Electronic NODX fell by a sharp 31.4 per cent in May, following the 16.3 per cent decrease in the previous month. Integrated circuits (ICs), disk media products and parts of ICs contributed the most to the drop, contracting by 39.8 per cent, 42.4 per cent and 54.2 per cent respectively.
Non-electronic NODX decreased by 10.8 per cent last month, after the 8 per cent decline in April. Civil engineering equipment parts (-92.4 per cent), non-monetary gold (-72.4 per cent) and petrochemicals (-14.7 per cent) contributed the most to the fall.
Non-oil exports to the majority of Singapore’s top markets decreased in May 2019, with the exception of the US. The largest contributors to the NODX decline were China, Taiwan and Hong Kong.
On a month-on-month seasonally adjusted basis, NODX rose by 6.2 per cent in May, after the previous month’s 0.7 per cent decrease.
Total trade decreased by 2.1 per cent in May as both imports and exports declined, after the 3.2 per cent growth in the preceding month.
Earlier in May, the official non-oil domestic export growth forecast for this year was trimmed from between zero and 2 per cent growth to between negative 2 and zero per cent growth.
Economists noted that while the lacklustre NODX figures in May are partly due to a high base effect, they are expecting it to remain weak as the global tech downcycle continues and the US-China trade conflict escalates.
Howie Lee, economist, OCBC Bank said: "We do not see a quick turnaround in the fortunes of the electronics sector.
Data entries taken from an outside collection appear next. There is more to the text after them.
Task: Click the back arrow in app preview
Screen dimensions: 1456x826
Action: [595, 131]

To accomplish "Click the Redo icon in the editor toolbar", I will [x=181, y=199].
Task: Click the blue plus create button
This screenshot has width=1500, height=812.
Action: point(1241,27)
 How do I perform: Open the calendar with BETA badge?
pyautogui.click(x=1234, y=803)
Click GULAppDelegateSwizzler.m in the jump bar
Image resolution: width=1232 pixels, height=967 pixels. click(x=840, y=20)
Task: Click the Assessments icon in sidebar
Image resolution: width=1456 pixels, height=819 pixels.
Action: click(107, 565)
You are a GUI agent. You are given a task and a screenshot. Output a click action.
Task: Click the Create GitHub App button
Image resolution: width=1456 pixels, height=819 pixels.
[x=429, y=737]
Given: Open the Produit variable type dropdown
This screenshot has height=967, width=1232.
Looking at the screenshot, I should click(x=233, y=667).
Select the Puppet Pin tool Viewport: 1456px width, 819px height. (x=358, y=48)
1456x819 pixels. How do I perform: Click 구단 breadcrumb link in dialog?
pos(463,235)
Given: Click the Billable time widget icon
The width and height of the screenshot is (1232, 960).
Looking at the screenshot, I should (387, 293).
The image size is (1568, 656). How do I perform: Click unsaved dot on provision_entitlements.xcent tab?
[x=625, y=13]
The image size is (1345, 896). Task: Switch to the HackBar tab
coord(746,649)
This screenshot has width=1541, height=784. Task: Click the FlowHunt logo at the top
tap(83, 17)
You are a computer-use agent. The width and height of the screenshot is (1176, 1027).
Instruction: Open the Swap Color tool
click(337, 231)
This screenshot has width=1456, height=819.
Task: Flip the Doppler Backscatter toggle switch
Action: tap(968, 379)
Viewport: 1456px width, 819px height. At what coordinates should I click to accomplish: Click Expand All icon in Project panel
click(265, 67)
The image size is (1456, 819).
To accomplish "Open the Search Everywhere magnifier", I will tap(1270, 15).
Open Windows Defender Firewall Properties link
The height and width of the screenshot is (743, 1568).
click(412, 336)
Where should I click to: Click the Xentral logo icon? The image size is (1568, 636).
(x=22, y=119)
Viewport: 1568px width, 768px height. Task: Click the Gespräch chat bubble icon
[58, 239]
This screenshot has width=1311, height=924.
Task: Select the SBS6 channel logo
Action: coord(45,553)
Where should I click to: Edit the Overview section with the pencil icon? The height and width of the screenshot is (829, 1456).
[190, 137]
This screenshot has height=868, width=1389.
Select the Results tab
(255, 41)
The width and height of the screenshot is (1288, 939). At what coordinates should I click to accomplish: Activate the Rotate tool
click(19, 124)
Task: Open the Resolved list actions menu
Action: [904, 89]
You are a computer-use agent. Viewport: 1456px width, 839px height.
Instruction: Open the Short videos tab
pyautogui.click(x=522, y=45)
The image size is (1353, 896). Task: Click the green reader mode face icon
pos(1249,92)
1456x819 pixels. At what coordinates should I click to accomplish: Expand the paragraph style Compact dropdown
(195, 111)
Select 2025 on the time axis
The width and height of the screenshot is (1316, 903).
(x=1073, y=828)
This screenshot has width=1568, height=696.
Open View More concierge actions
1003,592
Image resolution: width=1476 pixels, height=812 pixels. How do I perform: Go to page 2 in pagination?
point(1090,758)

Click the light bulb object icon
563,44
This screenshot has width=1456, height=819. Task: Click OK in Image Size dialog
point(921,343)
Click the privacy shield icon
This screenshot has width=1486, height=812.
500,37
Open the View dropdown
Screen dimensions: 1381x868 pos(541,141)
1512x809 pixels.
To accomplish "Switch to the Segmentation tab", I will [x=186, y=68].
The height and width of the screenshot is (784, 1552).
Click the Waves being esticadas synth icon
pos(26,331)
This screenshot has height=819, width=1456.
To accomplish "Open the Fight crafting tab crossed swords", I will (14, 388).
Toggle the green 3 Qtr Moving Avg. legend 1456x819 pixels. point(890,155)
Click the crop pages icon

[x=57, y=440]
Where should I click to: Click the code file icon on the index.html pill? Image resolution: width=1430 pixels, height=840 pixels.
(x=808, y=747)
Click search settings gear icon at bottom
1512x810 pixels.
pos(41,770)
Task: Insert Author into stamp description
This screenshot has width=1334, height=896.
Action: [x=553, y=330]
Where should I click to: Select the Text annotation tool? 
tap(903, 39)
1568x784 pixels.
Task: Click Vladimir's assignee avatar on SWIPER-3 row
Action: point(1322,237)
The multiple trade barriers by the US is likely to crimp global disposable income, dampening worldwide demand for smartphones and PCs (personal computers) pushing the highly cyclical electronics industry into an even deeper downturn."
He added that the US ban on Huawei is also expected to result in rippling effects across the electronics supply chain, which may "inadvertently pressure the semiconductor and disk media industries that form a substantial portion of Singapore’s electronics exports".
In the near future, however, Nomura economist Euben Paracuelles believes there might be "some improvement" in NODX figures in June. This comes as China's front-loaded exports to the US ahead of the tariff increase may temporarily boost NODX, he said.